— BEGIN —

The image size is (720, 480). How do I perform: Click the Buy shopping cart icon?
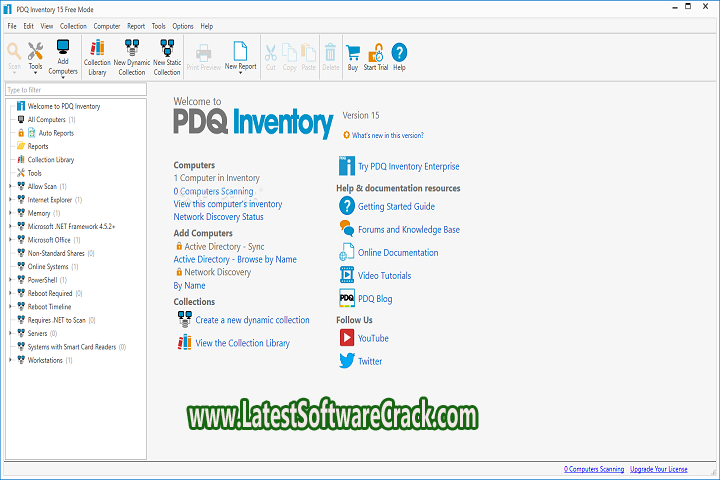352,53
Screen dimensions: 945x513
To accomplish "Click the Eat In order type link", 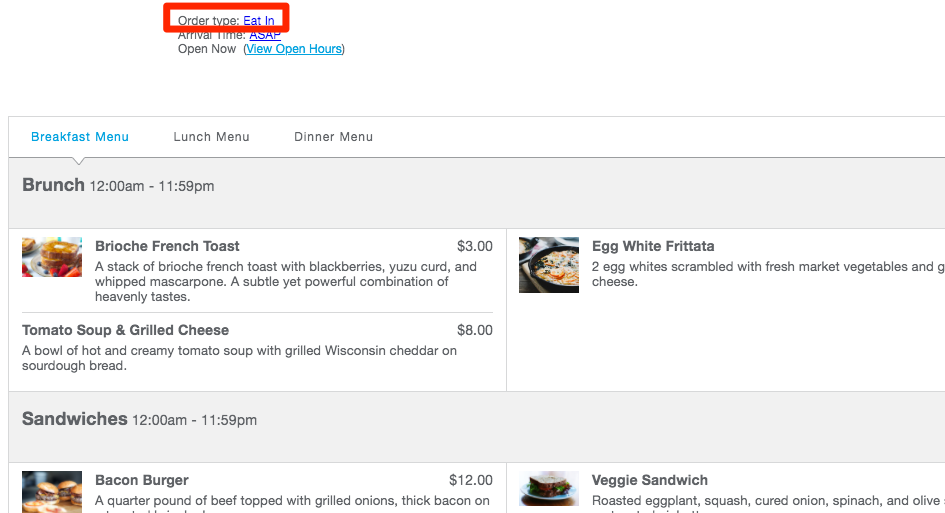I will point(258,21).
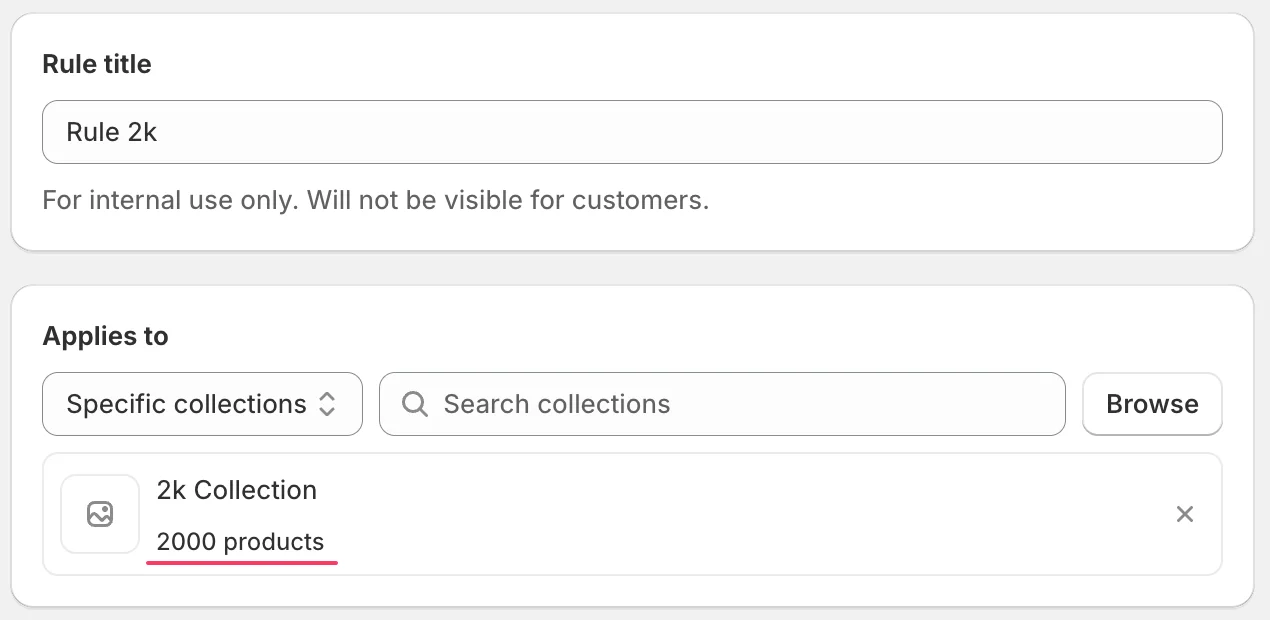Click the Applies to heading

[105, 336]
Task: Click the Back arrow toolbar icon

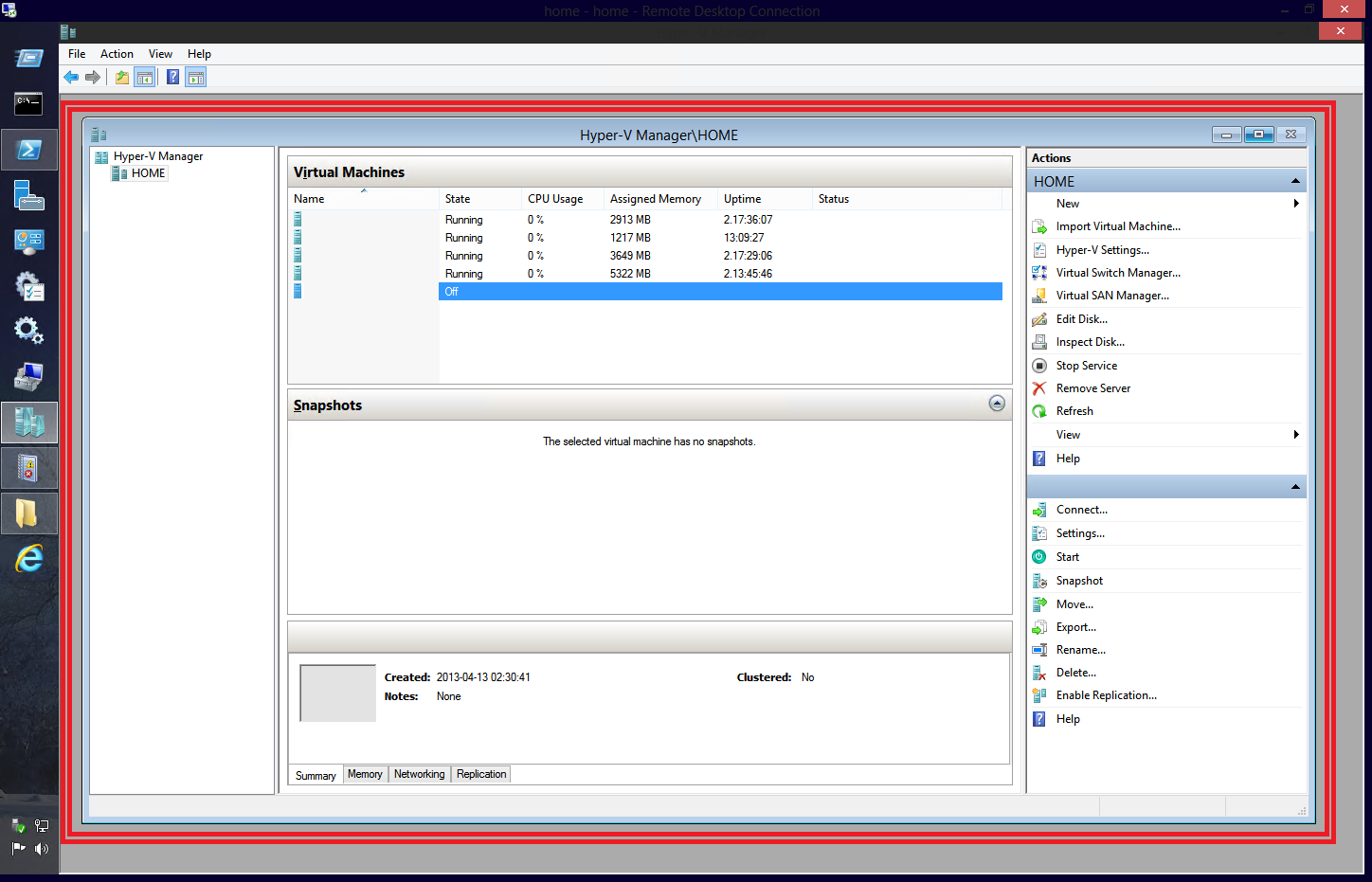Action: 71,78
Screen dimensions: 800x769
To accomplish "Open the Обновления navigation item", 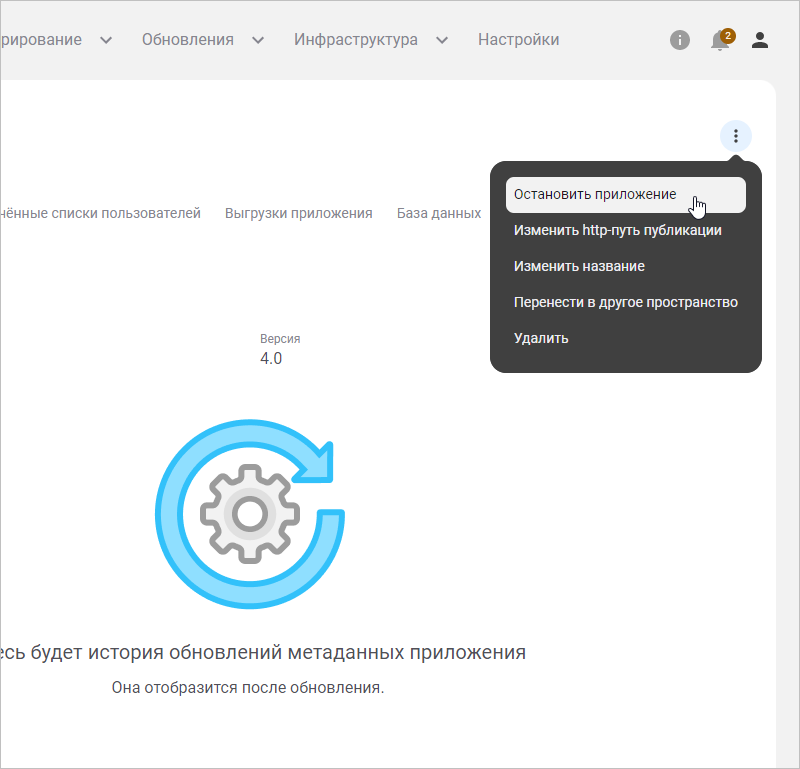I will (x=187, y=40).
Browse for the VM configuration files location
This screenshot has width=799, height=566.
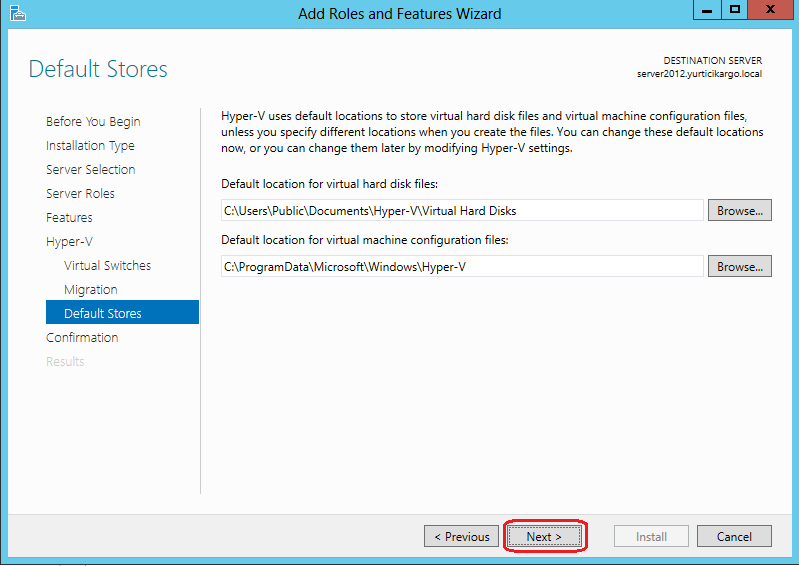tap(740, 266)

— END —

▸ **Stated goal**:
Write out the records starting at the line that contains "Browse for the" and ending at the last line of the records, leaving the pictures out of your answer.

▸ **Final answer**:
Browse for the VM configuration files location
This screenshot has width=799, height=566.
tap(740, 266)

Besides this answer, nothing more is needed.